The third session, “Builders,” saw projects focused on inclusive space and social justice. Members of the BlackSpace Urbanist Collective presented the BlackSpace Manifesto for an urbanism centered around “healing and restorative practice.” BlackSpace emphasized the importance of putting these principles into practice, creating authentic relationships with the people you are building with (as opposed to building for), and “moving at the speed of trust” when working with communities which have no reason to place faith in city government intervention. Along similar lines, Deanna Van Buren of the Oakland-based non-profit Designing Justice + Designing Spaces, discussed their efforts to design for “restorative justice” by working with incarcerated communities. “The things that we value, we build” stated Buren, urging that architecture itself will not change society, but we, as members, must change our values to better reflect the society we want to build.

Unsurprisingly, the Guggenheim’s own connections to racism, land exploitation, and history of stifling radical architectural projects went largely unmentioned.

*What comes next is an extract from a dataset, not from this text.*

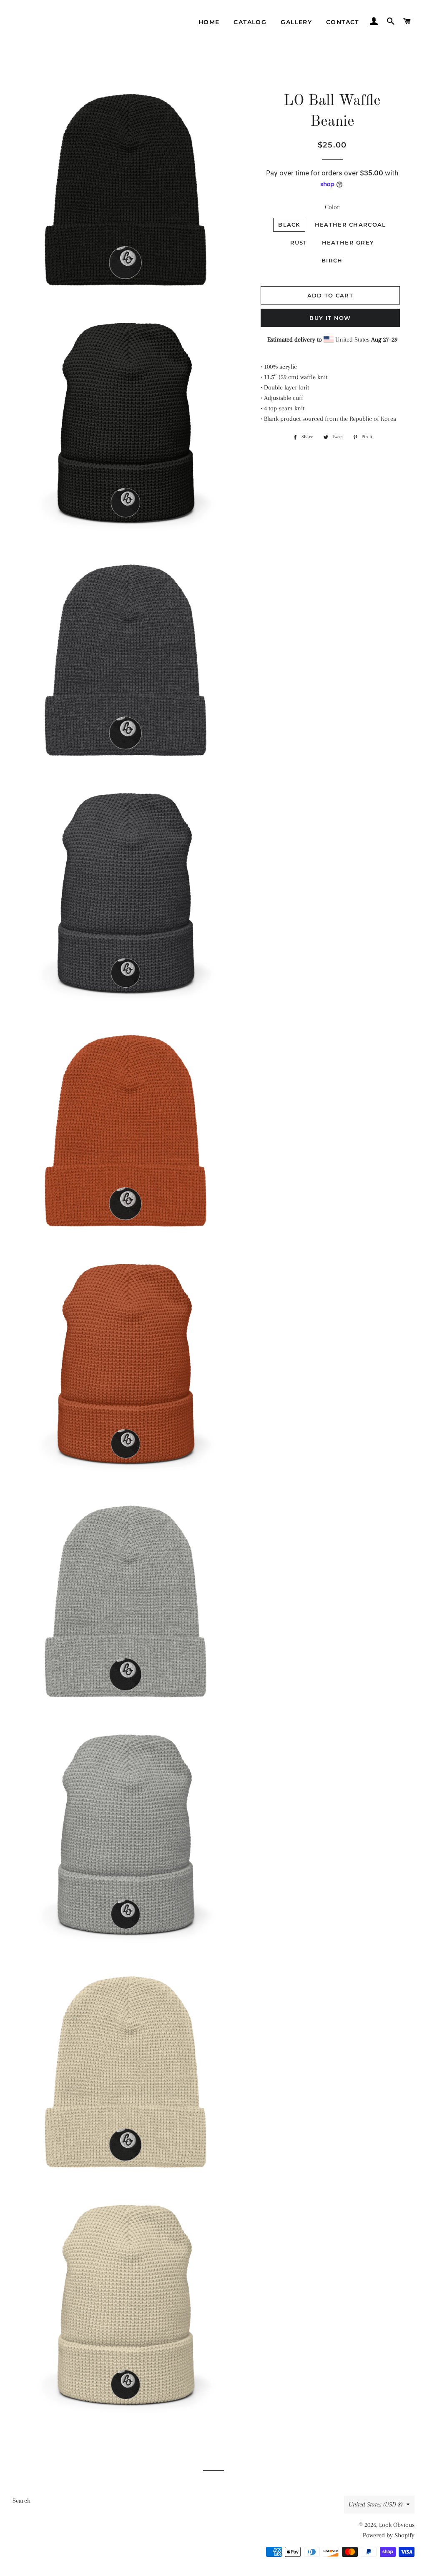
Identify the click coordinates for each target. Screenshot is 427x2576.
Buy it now (330, 318)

Perhaps ironically, the Guggenheim’s director, Richard Armstrong, stood in front of Rem Koolhaas/OMA’s Countryside, The Future when delivering his opening statement —an exhibition curated by Troy Conrad Therrien, previously the museum’s curator of architecture and digital initiatives. Therrien stepped down from the Guggenheim in June 2020 after signing a joint letter from the curatorial staff which decried the museum’s “inequitable work environment that enables racism, white supremacy, and other discriminatory practices.” Levenson recognized in her opening statement that “2020 was a year of reckoning and change for us as an institution.”

In an interview last year, Galilee expressed her hope that “The World Around will become an institution.” But I hope it doesn’t. Institution implies red tape, self-selecting audiences, and structural rigidity. As a non-profit working alongside the Guggenheim, The World Around has the flexibility to honestly and forcefully push against the boundaries of traditional architecture and present built, conceptual, and artistic alternatives to the mainstream discourse. Though still too early to tell, this model of an independent organization taking up residence in an institution to foster change seems to me a successful approach. The museum is not a civic space by default. True civic space, where people can gather and discuss their views and opinions, is outside of institutions, as the projects presented in The World Around demonstrate.